Haber bültenleri, gazeteler, magazin, moda, vitrinler, AVM’ler, hattâ sokak satıcıları bile ihtiyacımız olmayan bir ‘yeni’ yapıştırıyor alnımızın çatına. Sonunda ‘bir ışık aramak, karanlıktan kendini kurtarmak’ gerektiğini bile unutuyor insan. Adı ‘yeni’ olan her şey en çabuk eskitilen “şey” oluyor. Şu gün şöyle davranılacak, yeni yıla şöyle girilecek, akşama ne yenecek, bu gün ne giyilecek, nasıl oturulup kalkılacak, ne yapılıp ne yapılmayacak…

Her türlü kirli plan, tiksindirici bir tören havasında “mutluluk budur” dayatmasıyla pazarlanıyor.

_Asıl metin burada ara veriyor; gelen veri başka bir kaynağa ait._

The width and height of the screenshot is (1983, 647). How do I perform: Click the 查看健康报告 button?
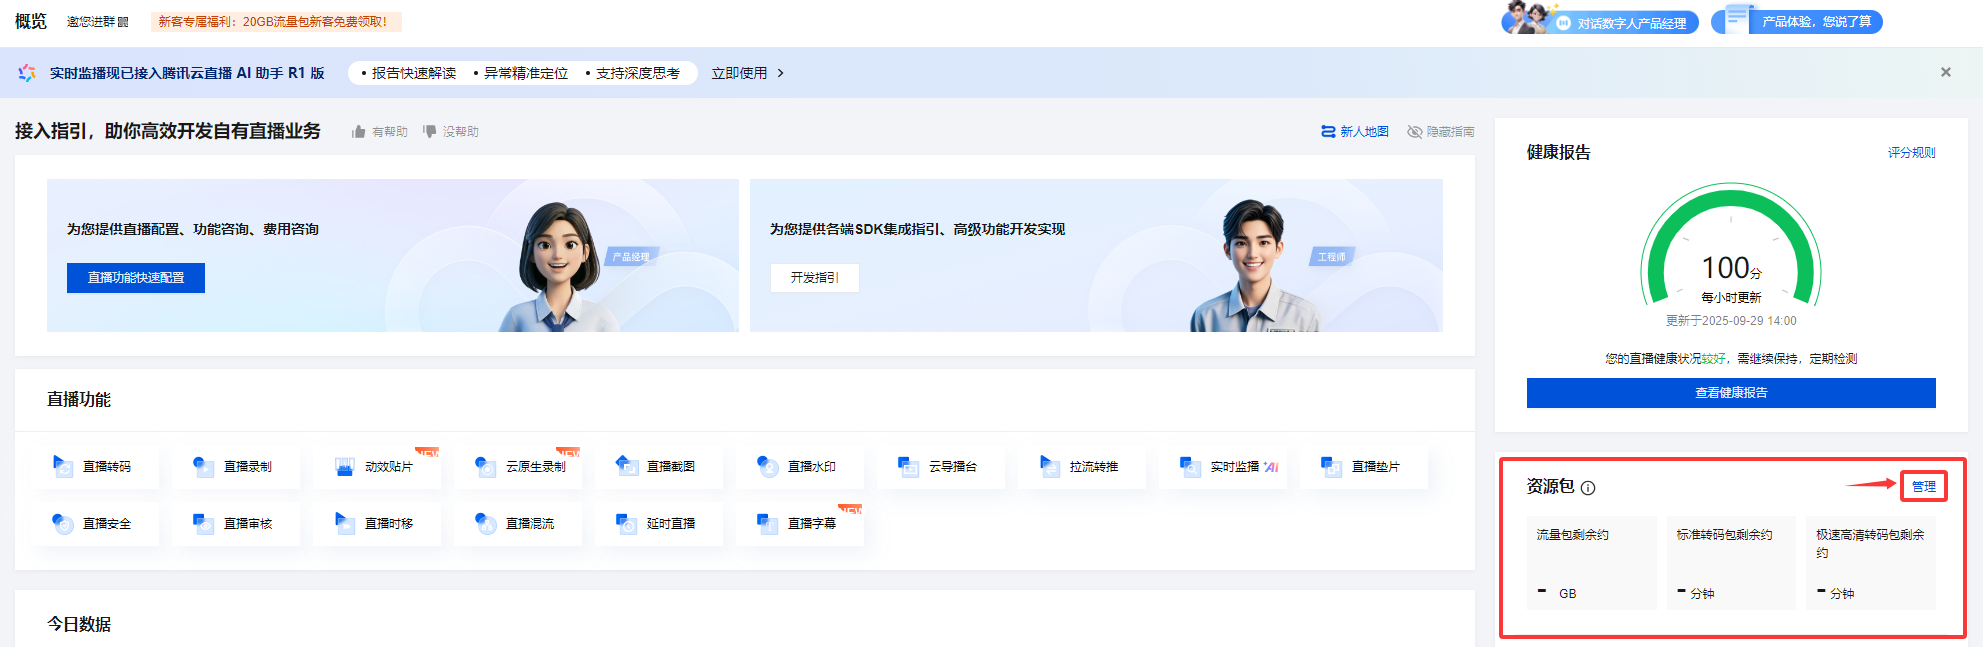[x=1730, y=393]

Zaman, emek, kalp, akıl, sağlık, mâneviyat ve duygular bile pazarlanıyor.

***

Aralık bitiyor ve hiç mola vermeden Ocak’ta buluyoruz kendimizi.

-Hiç mola vermeden yeni bir yıl nasıl olsun?

Hiç kesintisiz ve her dakika üzerimize hücum eden bir hayatın meydan okumasını görmezden gelerek ‘yeni’ bir şeyden nasıl bahsedebiliriz?

Hiçbir mevsimin kendine benzemediği, hiçbir duygunun sınırlarının kalmadığı dünya ile yeni bir şey nasıl kurgulanır?

Aklın içi deniz… Kalbin içi korunaklı bir koy…

Yıllar ömrünü tüketse de insanın, vaktin sağlamasını yapamıyor vicdan.

Gök, yüzümüze bakmasın diye denizlere doluyor maviler…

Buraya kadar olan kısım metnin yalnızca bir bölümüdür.